Definitions: for those who aren’t fond of blood and seeing human hearts (or, more simply, for those that don’t work in medicine):

Cardiopulmonary bypass: the external “heart and lung” machine that temporarily relieves the heart and lungs of these functions during surgery by circulating blood and its contents (oxygen, carbon dioxide, etc.) throughout the patient’s body

PA: pulmonary artery-the blood vessel that connects the right side of the heart to the lungs. This artery carries “blue,” deoxygenated blood to the lungs for re-oxygenation.

Bypass times, cross clamp times, and ischemic times: Simply put, during open-heart surgeries with the heart-lung bypass machine the surgical team keeps track of the amount of time the patient is in a certain clinical stages (for example, “bypass time” is how long their body is reliant on the cardiopulmonary bypass machine). This allows better prediction of post-operative clinical events associated with times that are longer than a certain threshold (depending on the type of surgery).

Induction: As many would say, “putting the patient under” or “to sleep” for surgery

Arterial line: A line, similar to an IV, that instead of a vein is placed into an artery, and allows for moment-by-moment accurate monitoring of blood pressure.

Intubate: Putting the breathing tube into the patient. The breathing tube is then attached to the mechanical ventilator, which “breathes for the patient” during surgeries, intensive care, and emergency situations.

Cardioplegia: A solution that temporarily stops-or paralyzes-the heart for cardiac surgery. This is later reversed.

VSD: Ventricular Septal Defect-the primary heart defect of the patient, and the reason for surgery. There are four chambers in the heart: two atria (on the top) and two ventricles (large, muscular chambers on the bottom that pump blood out of the heart). Some children are born with a hole between the two ventricles, called a VSD.

Pulmonary stenosis: Remember the pulmonary artery we discussed above? Well, sometimes there is some kind of obstruction to blood flowing smoothly through the vessel-it could be a problem with the valve, or thickened muscular tissue at some point of the vessel. Depending on the type of pulmonary stenosis, this may require various types of intervention, such as a…

…Muscle resection: If the pulmonary stenosis is caused by thickened tissue that is impeding blood flow, sometimes some of this tissue needs to be surgically removed

Echocardiogram: sometimes called an “ultrasound of the heart”

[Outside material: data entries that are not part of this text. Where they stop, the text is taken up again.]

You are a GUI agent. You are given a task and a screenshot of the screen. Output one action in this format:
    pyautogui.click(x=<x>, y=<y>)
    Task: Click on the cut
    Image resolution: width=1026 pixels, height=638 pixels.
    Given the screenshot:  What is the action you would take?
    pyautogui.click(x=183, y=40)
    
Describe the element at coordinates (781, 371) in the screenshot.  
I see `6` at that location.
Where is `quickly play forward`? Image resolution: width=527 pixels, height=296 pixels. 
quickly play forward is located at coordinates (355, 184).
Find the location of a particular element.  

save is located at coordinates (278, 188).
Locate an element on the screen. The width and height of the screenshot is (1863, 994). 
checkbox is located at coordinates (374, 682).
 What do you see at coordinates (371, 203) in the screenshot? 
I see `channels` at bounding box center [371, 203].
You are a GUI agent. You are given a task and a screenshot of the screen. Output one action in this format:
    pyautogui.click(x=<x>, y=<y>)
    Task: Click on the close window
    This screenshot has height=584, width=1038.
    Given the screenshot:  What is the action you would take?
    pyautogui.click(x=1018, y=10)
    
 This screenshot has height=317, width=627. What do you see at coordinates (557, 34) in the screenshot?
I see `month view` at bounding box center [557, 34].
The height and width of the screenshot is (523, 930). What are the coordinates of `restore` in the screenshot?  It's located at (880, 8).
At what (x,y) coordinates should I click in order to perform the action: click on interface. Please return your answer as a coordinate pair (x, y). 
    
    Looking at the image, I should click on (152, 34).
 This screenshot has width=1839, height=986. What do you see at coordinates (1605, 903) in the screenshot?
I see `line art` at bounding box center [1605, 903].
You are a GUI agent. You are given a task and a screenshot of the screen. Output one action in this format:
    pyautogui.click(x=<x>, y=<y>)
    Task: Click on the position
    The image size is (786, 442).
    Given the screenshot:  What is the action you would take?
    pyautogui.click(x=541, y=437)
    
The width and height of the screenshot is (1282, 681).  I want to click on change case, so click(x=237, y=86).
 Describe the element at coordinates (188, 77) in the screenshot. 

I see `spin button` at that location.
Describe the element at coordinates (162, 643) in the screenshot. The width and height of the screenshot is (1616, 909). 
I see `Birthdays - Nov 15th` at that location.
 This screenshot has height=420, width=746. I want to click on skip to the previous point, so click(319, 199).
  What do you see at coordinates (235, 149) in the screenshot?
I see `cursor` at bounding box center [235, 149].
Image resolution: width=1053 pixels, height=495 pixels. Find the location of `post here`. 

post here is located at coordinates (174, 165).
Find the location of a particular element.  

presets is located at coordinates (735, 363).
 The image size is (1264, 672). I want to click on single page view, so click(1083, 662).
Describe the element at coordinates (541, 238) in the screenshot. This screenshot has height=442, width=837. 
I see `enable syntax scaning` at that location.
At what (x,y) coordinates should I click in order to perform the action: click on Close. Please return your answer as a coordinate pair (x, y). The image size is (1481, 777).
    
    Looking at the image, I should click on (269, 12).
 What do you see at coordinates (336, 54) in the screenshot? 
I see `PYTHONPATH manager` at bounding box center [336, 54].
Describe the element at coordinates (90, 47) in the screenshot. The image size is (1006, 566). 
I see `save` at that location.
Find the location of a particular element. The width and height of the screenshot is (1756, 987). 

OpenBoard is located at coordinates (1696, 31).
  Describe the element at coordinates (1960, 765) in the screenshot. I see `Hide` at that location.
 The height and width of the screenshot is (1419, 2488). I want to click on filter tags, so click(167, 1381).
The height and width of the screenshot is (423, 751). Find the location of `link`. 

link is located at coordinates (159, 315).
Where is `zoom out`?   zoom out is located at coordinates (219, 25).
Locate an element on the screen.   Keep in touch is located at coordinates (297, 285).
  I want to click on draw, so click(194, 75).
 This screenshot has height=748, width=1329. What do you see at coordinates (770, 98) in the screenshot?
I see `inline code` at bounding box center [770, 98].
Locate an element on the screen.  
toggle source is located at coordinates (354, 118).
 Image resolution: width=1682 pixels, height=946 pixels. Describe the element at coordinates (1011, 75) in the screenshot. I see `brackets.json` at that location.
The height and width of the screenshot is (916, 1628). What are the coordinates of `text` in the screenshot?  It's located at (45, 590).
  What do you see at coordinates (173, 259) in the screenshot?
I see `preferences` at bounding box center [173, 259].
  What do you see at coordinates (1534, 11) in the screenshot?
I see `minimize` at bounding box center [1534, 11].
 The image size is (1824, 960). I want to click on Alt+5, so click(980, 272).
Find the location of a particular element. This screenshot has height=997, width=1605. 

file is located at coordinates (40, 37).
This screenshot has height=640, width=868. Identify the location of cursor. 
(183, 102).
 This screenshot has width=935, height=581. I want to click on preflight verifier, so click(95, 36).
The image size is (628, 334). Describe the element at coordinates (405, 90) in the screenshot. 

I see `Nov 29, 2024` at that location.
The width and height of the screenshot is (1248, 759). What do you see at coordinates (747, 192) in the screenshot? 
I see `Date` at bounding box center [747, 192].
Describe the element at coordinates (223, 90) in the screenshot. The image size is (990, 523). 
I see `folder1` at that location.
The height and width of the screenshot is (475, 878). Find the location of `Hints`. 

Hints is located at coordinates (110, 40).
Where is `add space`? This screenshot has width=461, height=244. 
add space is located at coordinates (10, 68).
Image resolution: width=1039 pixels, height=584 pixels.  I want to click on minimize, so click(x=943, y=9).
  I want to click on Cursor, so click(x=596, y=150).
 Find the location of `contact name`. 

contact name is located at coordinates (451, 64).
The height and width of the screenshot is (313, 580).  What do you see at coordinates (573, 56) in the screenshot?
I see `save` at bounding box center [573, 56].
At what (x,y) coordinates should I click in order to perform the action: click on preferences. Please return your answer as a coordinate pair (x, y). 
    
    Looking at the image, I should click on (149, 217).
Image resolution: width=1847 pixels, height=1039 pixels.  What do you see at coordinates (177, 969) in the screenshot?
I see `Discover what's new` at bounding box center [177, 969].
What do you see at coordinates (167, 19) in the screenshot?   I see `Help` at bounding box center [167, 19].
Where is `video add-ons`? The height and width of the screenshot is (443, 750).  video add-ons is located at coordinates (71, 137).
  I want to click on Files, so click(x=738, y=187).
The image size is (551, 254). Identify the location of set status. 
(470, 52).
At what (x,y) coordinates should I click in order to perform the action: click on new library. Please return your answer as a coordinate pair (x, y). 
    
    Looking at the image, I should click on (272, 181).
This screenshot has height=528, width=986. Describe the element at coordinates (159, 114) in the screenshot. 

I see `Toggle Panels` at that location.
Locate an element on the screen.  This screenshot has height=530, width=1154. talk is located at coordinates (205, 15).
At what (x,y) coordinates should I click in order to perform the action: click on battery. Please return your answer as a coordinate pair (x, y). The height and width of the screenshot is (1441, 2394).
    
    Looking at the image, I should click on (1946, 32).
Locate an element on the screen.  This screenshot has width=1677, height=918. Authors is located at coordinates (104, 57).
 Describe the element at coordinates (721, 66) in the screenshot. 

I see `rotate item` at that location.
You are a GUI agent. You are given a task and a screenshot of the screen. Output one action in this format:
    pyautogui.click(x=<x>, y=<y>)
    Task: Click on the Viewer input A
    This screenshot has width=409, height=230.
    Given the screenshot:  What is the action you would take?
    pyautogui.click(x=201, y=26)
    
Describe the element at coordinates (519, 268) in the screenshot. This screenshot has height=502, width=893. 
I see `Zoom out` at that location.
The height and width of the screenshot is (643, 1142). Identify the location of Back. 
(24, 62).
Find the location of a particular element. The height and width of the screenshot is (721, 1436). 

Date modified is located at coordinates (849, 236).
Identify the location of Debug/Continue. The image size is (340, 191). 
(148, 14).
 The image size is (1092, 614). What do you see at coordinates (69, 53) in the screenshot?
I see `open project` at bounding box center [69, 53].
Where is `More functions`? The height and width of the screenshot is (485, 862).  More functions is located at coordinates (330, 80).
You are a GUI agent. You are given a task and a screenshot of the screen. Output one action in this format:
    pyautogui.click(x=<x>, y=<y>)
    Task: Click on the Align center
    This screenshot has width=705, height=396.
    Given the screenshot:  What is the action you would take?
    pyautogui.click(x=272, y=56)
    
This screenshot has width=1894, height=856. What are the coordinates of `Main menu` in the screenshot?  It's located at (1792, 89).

Tricuspid (valve): there are four valves in the heart, two for each side. On the right side of the heart, the tricuspid valve is the doorway between the top chamber (right atrium) of the heart and the bottom chamber (right ventricle)

Tricuspid regurg(itation): Shortened, tricuspid regurg. If a valve doesn’t close as well as it should, blood leaks backwards through the “door.” In this case, when blood goes from the right atrium into the right ventricle, it shouldn’t be able to go backwards. If there is tricuspid regurgitation, some blood leaks back into the right atrium. This may create more clinical problems, and may require surgical intervention.